Growth in foreign markets takes time, patience, and help from the locals
Foreign and developing markets provide one of the greatest opportunities for revenue growth. Entire categories of products may not yet be available. In other cases, such as communication, the market may be more advanced and ready for mass adoption of leading-edge products.
Though there are ample data available on growth rates, market sizes, and the social, political, and economic stability in the region, desktop research cannot replace an on-location evaluation. Unless you plan to license your product or service to a local company, success abroad requires an intimate understanding of individual country markets. If you already have a presence in a region, bring your on-location staff to headquarters regularly and send executives to their region to develop firsthand understanding.
If you do not yet have a presence in a specific country, gather insights from both locals and foreigners already conducting business in that country. Investigate the unique challenges that local customers and foreign companies encounter in the market, and be prepared to address them. Evaluate whether the cultural norms of doing business there align with your company’s values. Business success in some markets may involve bribery, disregard for environmental protections, or labor practices you would never contemplate in the home office. Decide how flexible you’re willing to be, and determine how holding to your company’s values will affect your ability to succeed in these markets.

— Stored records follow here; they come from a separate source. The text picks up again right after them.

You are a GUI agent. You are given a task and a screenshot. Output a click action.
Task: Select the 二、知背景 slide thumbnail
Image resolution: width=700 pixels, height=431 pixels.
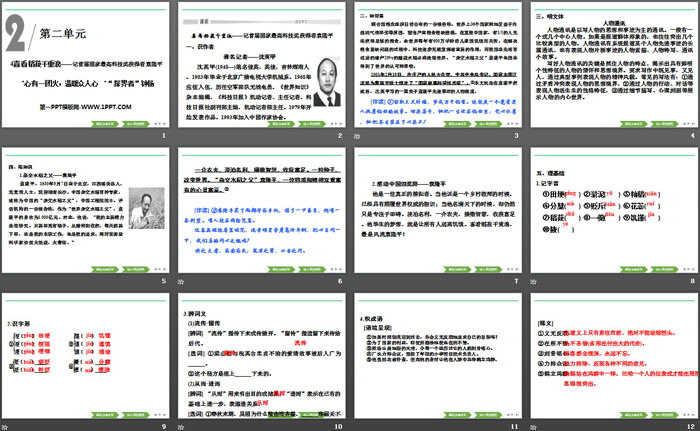[437, 62]
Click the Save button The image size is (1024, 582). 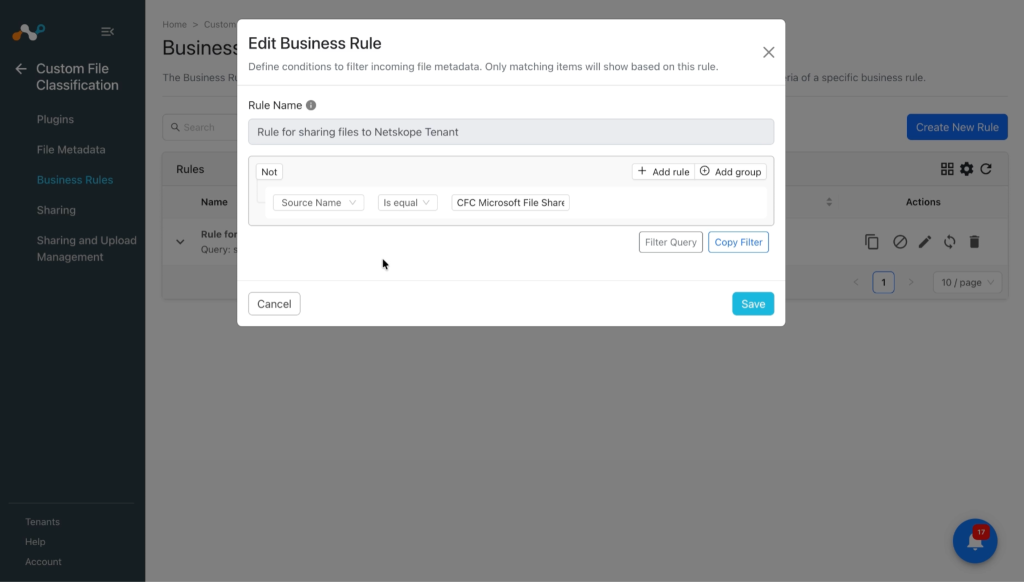pos(752,304)
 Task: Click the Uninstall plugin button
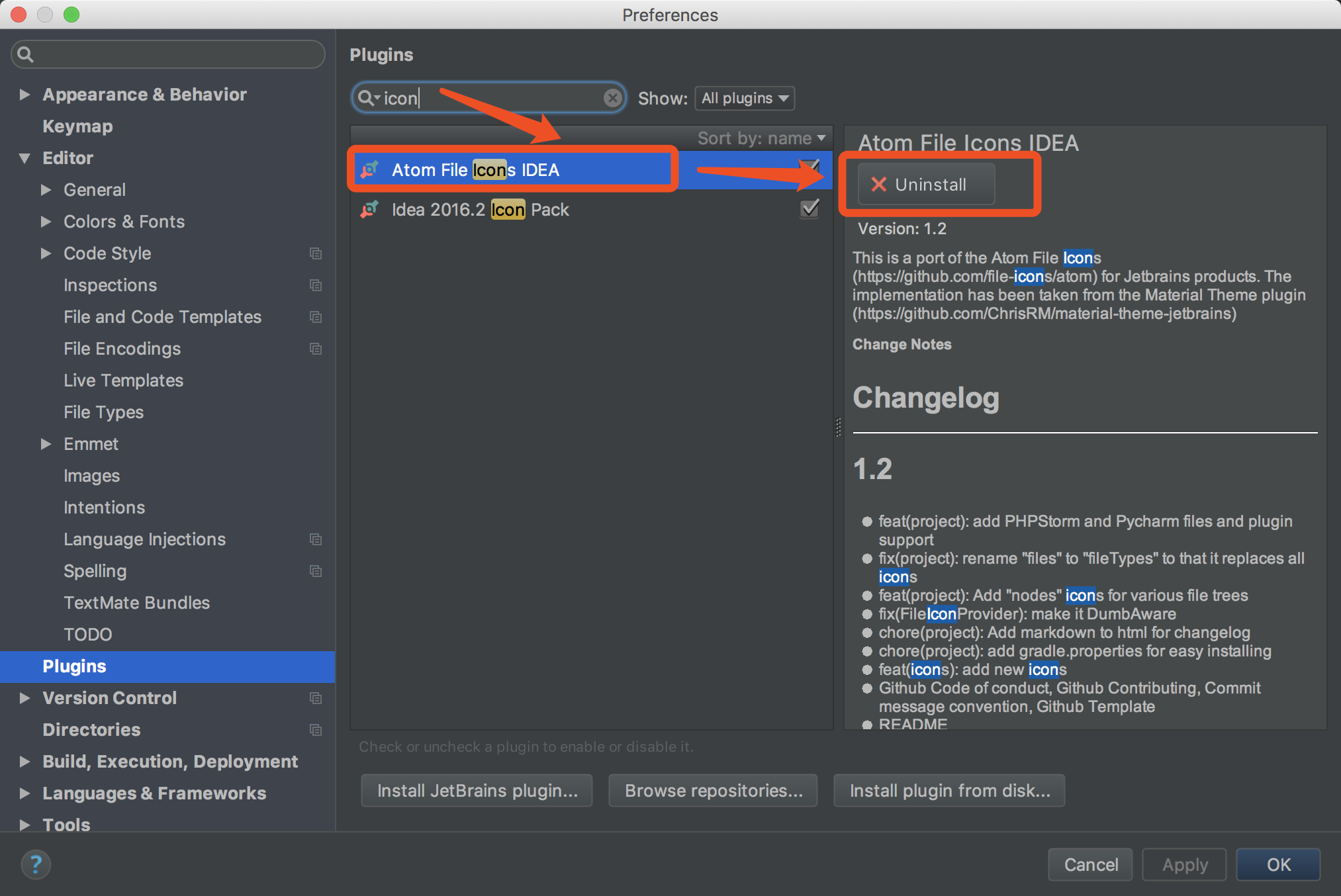(x=926, y=185)
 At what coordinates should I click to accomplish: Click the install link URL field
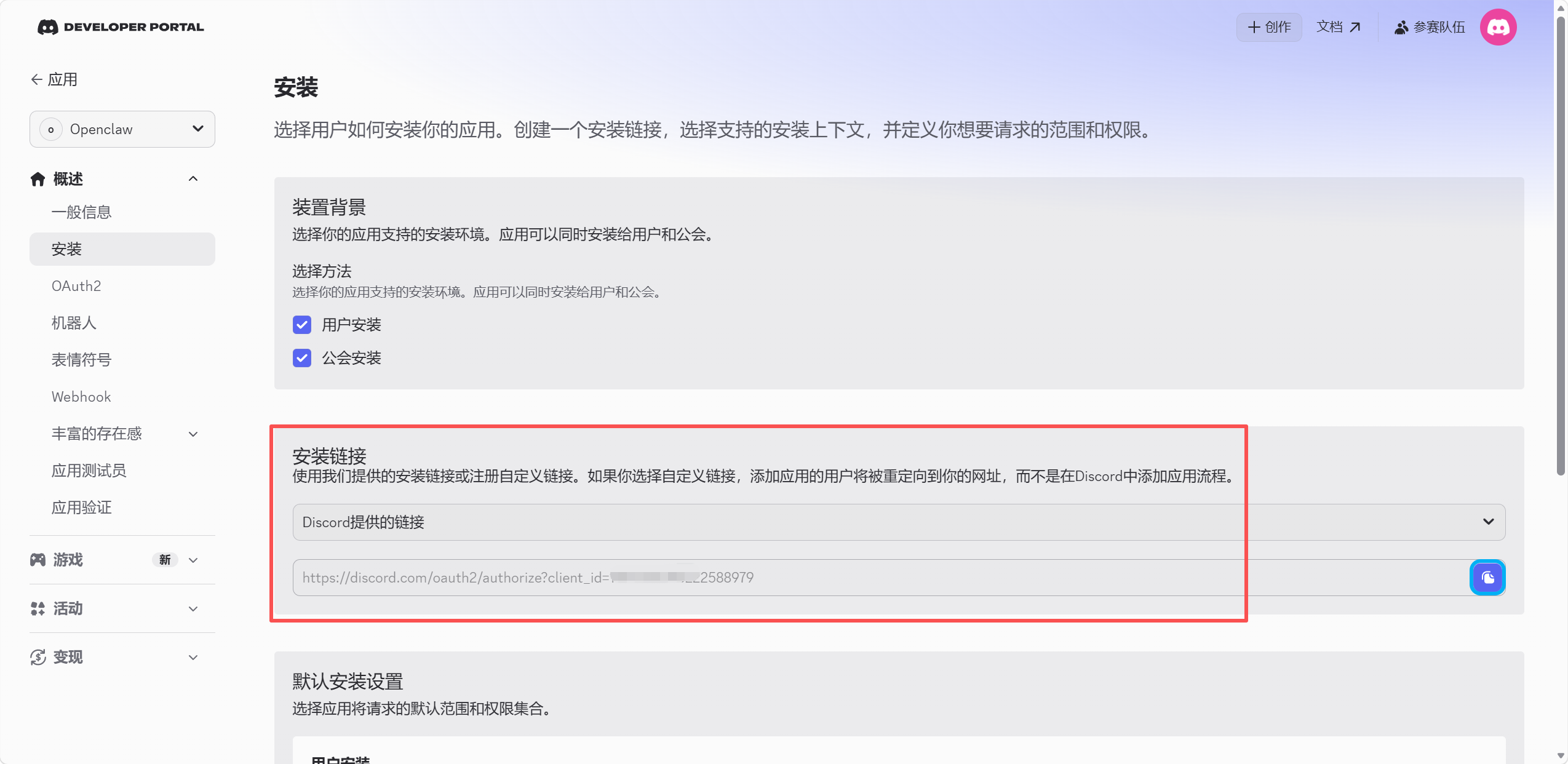point(861,577)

Look first at the low-hanging fruit. Countries with a common language and no requirement to localize products and documentation require smaller initial investment. International accounts are also a good launching point. Use these references in other parts of the world where your existing customers have a strong presence. You can also leverage the added credibility of internal references within an international account to sell into these customers’ foreign divisions.

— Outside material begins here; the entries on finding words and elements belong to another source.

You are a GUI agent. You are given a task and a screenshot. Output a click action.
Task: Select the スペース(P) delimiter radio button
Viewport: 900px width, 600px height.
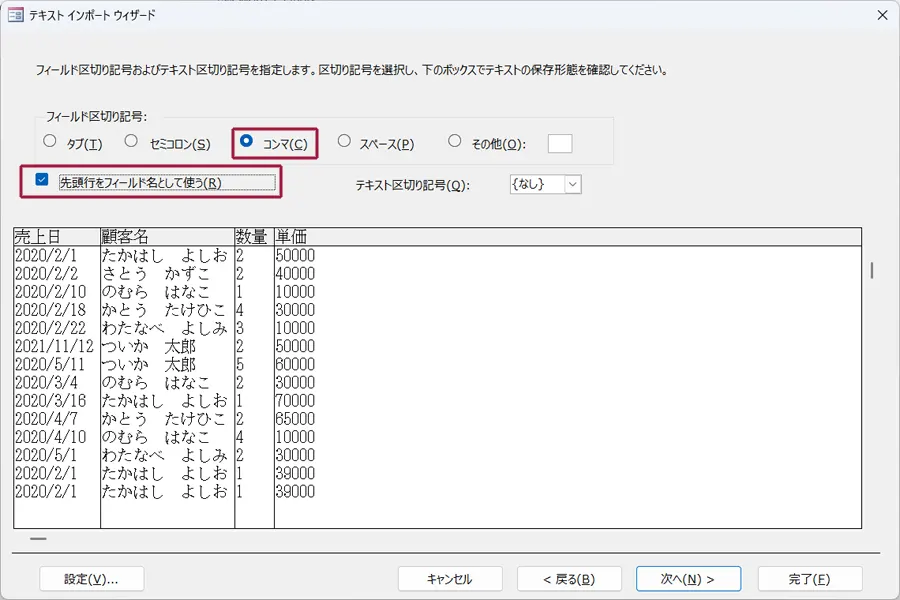click(345, 142)
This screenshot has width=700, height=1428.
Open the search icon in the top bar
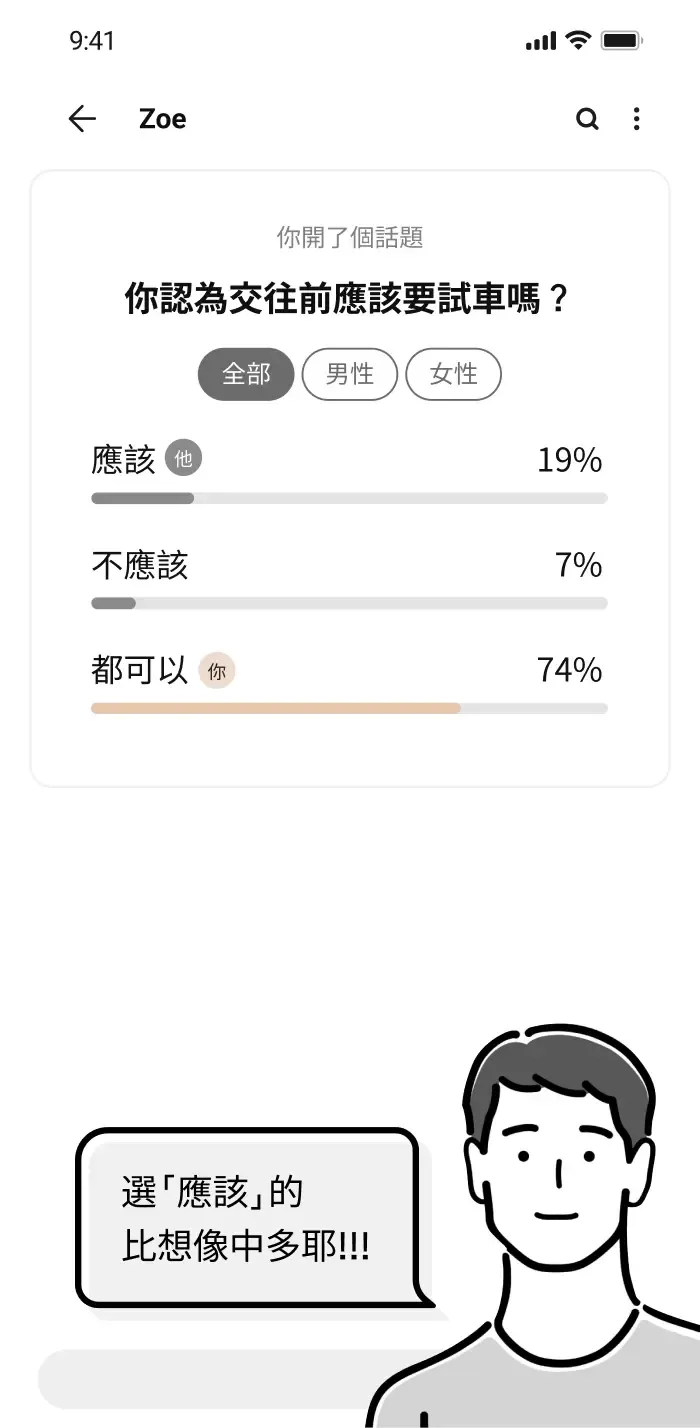point(587,119)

Growth in foreign markets takes time, patience, and help from the locals. Before entering a new market, amass the right resources and internal support required for a long-term commitment. Pulling out of a market because early results don’t meet expectations damages credibility immensely. Potential customers lose trust in your commitment to the area, and partners view any investment in an alliance as fraught with risk. To reenter the same country later will be even more complicated than the first time, as you fight to overcome distrust.
Many companies that expand globally are public and therefore driven by quarterly results. Despite the best intentions, board or investor pressure can override early good intentions to give the new country time to succeed. In overseas markets, you’ll need to foster relationships and cultivate business networks. These take time and patience. Salesforce. com, which revolutionized enterprise software with its software as a service model, understands patience. The company now has a highly successful and lucrative business in Japan, but it took five years after entering that market to see the large return on investment. “If you’re harvesting revenue in a tactical or opportunistic way, the success tends to be short-lived,” commented Jeremy Cooper, former vice president of corporate marketing at Salesforce.com who helped Siebel, Oracle, and, more recently, Salesforce.com strengthen their presence in Asia.
Be prepared to make broad investments well ahead of measurable impact on revenue. By demonstrating patience early, you can create a foundation for long-term growth abroad.